Set problem » Please copy out the items below word for word, starting at the line that contains "The width and height of the screenshot is (1250, 1059)." and running through the last line of the items, both included.

Record extracts »
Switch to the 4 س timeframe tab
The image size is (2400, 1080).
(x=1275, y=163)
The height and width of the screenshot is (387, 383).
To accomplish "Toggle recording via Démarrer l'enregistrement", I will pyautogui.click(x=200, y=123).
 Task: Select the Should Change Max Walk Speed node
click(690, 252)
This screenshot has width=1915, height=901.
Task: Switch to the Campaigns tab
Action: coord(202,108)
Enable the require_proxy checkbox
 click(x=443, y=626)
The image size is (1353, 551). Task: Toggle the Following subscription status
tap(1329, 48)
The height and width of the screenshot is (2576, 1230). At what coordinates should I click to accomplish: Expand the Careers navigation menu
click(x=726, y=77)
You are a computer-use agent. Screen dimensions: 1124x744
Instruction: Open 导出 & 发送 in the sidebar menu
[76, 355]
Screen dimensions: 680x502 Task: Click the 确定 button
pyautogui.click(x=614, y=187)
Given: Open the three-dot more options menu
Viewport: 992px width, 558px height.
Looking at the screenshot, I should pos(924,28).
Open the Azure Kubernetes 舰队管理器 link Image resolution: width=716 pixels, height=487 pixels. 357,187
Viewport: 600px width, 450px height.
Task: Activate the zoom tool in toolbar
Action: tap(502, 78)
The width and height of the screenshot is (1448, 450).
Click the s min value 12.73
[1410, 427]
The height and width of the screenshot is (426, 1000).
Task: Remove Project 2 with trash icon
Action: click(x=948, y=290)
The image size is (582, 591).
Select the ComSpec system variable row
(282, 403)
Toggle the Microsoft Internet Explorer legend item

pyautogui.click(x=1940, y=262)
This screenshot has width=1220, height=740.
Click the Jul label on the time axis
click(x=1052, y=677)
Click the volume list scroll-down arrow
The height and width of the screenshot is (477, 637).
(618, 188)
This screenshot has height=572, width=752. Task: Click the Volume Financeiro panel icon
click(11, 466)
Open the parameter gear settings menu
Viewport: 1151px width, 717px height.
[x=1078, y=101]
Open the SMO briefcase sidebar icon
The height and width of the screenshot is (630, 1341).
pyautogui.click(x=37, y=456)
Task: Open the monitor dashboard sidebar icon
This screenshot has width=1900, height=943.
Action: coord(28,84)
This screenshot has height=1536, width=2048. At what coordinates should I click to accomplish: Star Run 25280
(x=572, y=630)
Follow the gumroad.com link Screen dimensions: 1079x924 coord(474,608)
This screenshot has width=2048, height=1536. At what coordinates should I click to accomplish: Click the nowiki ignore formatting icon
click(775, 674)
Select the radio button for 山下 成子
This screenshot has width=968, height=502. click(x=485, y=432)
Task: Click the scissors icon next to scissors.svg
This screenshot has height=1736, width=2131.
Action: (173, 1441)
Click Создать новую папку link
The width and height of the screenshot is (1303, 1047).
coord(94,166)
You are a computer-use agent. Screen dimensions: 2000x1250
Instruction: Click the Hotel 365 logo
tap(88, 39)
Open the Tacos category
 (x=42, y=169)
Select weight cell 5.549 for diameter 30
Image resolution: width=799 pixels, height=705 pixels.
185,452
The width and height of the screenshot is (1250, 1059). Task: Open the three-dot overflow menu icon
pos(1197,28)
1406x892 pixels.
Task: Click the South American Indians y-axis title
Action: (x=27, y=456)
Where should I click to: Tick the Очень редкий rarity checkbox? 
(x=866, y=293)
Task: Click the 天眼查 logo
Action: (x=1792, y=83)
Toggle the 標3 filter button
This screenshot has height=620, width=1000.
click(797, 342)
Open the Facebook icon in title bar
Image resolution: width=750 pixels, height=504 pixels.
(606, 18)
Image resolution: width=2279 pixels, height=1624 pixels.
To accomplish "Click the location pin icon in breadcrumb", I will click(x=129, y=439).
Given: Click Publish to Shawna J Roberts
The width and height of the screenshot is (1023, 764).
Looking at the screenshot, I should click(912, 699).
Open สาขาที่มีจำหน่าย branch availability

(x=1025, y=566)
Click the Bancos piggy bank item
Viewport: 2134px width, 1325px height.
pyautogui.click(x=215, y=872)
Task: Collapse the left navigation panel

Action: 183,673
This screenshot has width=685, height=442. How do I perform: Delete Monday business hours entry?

Complete answer »
The width and height of the screenshot is (1250, 1059). Task: Open the three-dot overflow menu icon
pos(1197,28)
1406x892 pixels.
Task: Click the South American Indians y-axis title
Action: (x=27, y=456)
Where should I click to: Tick the Очень редкий rarity checkbox? 
(x=866, y=293)
Task: Click the 天眼查 logo
Action: (x=1792, y=83)
Toggle the 標3 filter button
This screenshot has height=620, width=1000.
click(797, 342)
Open the Facebook icon in title bar
Image resolution: width=750 pixels, height=504 pixels.
(606, 18)
Image resolution: width=2279 pixels, height=1624 pixels.
To accomplish "Click the location pin icon in breadcrumb", I will click(x=129, y=439).
Given: Click Publish to Shawna J Roberts
The width and height of the screenshot is (1023, 764).
Looking at the screenshot, I should click(912, 699).
Open สาขาที่มีจำหน่าย branch availability

(x=1025, y=566)
Click the Bancos piggy bank item
Viewport: 2134px width, 1325px height.
pyautogui.click(x=215, y=872)
Task: Collapse the left navigation panel

Action: 183,673
This screenshot has width=685, height=442. How do I perform: Delete Monday business hours entry?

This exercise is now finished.